Ein 24-Jähriger wird vom Verteidiger Rudolf Mayer vertreten. Sein Mandant war mit dem späteren Attentäter vom Wiener Landesgericht wegen terroristischer Vereinigung zu 22 Monaten Haft verurteilt worden. Grund: Sie haben IS-Propagandamaterial verbreitet und zudem versucht, nach Syrien zu gelangen, um dort an Kampfhandlungen teilzunehmen. Unter der Anrechnung der U-Haft wurden die beiden im Dezember 2019 aus dem Haft entlassen.
"Ein IS-Mann hat im Namen der IS-Miliz einen Terroranschlag verübt und damit nicht nur die Angehörigen, die Familie und die Freunde der Opfer, sondern uns alle, ganz Österreich ins Herz getroffen."

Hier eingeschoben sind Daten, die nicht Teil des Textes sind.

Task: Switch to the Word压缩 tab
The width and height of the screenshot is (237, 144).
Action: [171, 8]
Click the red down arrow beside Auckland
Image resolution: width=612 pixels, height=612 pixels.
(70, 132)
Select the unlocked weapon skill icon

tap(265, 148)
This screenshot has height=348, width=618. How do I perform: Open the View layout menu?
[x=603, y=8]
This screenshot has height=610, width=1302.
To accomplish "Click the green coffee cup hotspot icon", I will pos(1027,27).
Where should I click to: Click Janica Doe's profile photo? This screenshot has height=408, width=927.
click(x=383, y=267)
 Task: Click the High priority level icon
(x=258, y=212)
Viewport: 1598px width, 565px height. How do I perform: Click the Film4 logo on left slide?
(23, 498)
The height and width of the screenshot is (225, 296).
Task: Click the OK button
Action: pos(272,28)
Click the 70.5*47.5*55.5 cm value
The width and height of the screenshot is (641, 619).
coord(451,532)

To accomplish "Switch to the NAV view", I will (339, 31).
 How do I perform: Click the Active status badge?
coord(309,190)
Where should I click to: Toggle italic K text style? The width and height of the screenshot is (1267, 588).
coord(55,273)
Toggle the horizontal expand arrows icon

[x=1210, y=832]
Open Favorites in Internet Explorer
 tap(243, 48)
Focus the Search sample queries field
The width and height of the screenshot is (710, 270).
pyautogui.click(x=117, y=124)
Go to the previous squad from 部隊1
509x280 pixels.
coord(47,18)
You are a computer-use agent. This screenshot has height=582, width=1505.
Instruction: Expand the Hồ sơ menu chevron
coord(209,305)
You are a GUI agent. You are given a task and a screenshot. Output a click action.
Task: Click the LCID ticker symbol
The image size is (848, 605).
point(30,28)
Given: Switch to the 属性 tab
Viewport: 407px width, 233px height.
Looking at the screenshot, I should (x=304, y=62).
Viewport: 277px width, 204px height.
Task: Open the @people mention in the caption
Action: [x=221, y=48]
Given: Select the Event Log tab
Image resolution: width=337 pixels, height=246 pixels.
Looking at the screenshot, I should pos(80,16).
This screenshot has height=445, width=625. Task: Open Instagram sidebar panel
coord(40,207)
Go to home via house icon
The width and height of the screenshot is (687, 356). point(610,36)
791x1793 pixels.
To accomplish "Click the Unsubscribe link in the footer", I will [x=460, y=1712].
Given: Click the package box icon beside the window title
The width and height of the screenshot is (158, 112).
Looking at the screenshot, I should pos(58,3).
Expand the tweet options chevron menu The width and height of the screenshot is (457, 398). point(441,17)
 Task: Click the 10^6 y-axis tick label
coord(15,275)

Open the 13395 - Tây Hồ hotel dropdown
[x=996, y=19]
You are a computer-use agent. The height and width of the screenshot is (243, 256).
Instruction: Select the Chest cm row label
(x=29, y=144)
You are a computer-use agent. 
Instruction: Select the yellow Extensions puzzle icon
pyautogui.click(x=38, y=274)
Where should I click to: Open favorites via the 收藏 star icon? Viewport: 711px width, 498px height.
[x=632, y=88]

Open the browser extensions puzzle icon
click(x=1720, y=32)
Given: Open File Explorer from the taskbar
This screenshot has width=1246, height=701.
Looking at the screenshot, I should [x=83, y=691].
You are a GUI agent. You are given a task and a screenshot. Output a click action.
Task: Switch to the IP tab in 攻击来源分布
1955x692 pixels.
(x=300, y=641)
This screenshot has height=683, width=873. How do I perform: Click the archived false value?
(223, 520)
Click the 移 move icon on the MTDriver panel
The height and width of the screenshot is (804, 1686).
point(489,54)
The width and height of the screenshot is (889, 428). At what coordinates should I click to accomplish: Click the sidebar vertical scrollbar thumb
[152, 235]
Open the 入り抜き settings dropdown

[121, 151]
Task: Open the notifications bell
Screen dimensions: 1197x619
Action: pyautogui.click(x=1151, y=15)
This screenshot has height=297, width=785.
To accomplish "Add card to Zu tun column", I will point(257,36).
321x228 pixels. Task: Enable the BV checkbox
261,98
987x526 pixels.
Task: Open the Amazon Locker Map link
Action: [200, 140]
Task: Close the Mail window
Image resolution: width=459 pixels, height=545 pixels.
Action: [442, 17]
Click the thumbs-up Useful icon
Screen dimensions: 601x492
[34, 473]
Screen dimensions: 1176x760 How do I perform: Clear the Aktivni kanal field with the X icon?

Drei Männer plädieren auf nicht schuldig
Laut "Kurier.at" gaben alle Angeklagten aussagen zu wollen. Drei Angeklagte bekennen sich teilschuldig, drei plädieren auf nicht schuldig. Die Schuld bezieht sich jedoch nur auf die Beschaffung der Waffen und nicht auf die Beteiligung am Terroranschlag.
Die Angeklagten werden ihre Aussagen nicht vor dem 1. Dezember machen können, wenn der Prozess weitergeht. Vorgesehen sind 19 Verhandlungstage, die Urteile werden nicht vor Februar 2023 erwartet. Den Erwachsenen (älter als 21 Jahren) drohen bei anklagekonformen Verurteilungen bis zu 20 Jahre oder lebenslange Haft. Zwei der sechs Angeklagten, die zum Tatzeitpunkt jünger als 21 Jahre waren, müssen mit maximal 20 Jahren Haft rechnen.